In den 4 Chats ging es lebhafter zu. Schon am Anfang waren wir der Meinung, dass wir (freiwillig) in einer Mail unsere eigene Familie vorstellen sollten, damit wir untereinander einen besseren Einblick in die jeweilige Familie bekämen.
In den 4 Chats sprachen wir auch über unsere persönlichen Erfahrungen mit der Familie.
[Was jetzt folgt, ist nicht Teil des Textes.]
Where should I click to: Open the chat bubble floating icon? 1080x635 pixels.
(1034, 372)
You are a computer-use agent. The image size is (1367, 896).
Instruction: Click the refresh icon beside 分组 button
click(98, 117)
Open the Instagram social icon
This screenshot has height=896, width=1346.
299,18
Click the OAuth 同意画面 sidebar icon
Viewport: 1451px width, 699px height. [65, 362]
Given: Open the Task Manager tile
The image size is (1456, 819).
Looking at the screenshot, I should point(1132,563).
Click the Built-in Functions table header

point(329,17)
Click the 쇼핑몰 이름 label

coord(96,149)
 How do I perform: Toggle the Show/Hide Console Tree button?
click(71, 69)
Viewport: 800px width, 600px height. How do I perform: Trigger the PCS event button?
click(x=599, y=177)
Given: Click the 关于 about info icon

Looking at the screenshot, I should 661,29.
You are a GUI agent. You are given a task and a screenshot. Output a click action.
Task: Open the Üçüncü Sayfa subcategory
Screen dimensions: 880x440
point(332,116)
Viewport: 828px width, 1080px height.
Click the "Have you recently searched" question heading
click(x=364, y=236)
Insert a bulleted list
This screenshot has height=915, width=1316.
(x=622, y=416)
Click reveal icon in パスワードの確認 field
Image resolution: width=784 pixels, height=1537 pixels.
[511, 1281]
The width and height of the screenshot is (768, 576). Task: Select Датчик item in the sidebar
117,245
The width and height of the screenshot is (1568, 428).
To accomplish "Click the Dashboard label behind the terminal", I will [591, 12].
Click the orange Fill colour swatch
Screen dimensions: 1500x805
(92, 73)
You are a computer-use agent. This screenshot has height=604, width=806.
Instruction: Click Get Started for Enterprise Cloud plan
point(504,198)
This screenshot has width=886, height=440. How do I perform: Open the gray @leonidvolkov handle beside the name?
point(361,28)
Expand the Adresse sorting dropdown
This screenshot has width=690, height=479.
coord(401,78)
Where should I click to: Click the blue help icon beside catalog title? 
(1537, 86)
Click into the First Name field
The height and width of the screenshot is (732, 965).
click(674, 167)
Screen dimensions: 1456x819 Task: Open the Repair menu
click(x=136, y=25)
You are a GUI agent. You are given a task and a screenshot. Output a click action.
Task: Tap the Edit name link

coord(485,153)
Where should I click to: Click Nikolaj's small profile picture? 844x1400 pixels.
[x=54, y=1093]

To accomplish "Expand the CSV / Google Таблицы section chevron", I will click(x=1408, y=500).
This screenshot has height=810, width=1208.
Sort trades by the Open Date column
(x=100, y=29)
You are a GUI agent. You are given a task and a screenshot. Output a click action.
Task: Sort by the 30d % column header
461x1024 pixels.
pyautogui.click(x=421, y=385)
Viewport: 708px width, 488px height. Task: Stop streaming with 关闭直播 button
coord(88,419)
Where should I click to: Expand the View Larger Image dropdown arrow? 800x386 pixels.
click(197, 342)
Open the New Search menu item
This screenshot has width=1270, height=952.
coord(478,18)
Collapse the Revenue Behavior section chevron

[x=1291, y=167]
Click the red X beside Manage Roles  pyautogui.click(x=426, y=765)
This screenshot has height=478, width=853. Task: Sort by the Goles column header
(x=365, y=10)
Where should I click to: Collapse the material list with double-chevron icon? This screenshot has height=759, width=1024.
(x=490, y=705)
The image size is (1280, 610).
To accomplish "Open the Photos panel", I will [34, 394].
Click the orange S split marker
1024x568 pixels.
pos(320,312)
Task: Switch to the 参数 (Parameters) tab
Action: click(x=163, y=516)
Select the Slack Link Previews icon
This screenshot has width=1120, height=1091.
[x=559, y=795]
Die Schwerpunkte waren:
  1. Kann man ohne Kinder wirklich glücklich sein?
  2. Welche Rolle spielen wir als älterer Mensch noch in der Familie?
  3. Welchen Stellenwert hat die Familie heute noch in der Gesellschaft?
  4. Welche Gründe führen eurer Meinung nach heute zum Anstieg der Ehescheidungen?
Im ersten Chat am 10.09.02 konnte die Mehrzahl der Teilnehmerinnen und Teilnehmer sich ein Leben ohne Kinder nicht vorstellen, aber war der Meinung, dass eine Ehe ohne Kinder (gewollt oder ungewollt) glücklich sein kann.

Das Ergebnis vom zweiten Chat war, dass die Rolle der älteren Menschen in der Familie heute begrenzt ist.
Man wird zwar um Rat gefragt, ist Geldgeber und manchmal auch "Notanker". Als Großeltern aber spielt man eine größere Rolle für die Enkelkinder.
Auch wurde über die Frage diskutiert, ob eine Mutter der Motor der Familie ist und ob sie sie zusammenhält.

Die Frage: "Welchen Stellenwert die Familie heute noch in der Gesellschaft hat" war der Schwerpunkt im dritten Chat.
Es wurde erwähnt, dass der Stellenwert der Familie ideell hoch angesiedelt ist, aber dass es in der Realität ganz anders aussieht. Um ihn zu stärken wurden zum größten Teil politische "Lösungswege" aufgezeichnet.

Über die Gründe des heutigen Anstiegs der Ehescheidungen wurde im letzten Chat ausgiebig diskutiert. Maria hatte uns dazu vorher in einer Mail eine Einleitung geschickt.
Die Diskussionspunkte waren: Wertewandel, gesellschaftliche Akzeptanz, juristische Situation, Situation der Frauen heute, Ehe früher als Lebens- und Wirtschaftsgemeinschaft.

Mit meiner Mail vom 26.09.02 habe ich als Anhang den Artikel "Deutschland im Jahr 2030" zugesandt. Hierin wird auf das Buch "Elementarteilchen" von Houellebecq aus dem Jahr 1999 hingewiesen. Bei diesem Buch handelt es sich um eine Kritik an den "Individualisierungstendenzen in den westlichen Gegenwartsgesellschaften".
Den Artikel und anderes kann man auch im Internet unter
http://www.single-dasein.de/kritik/thema_deutschland2030.htm  nachlesen.                    

Als Fazit unserer Diskussion möchte ich feststellen:
Die Zukunft lässt sich nur erahnen, obwohl "Houellebecqs Vision" uns einen Einblick in eine mögliche Zukunft gegeben hat!!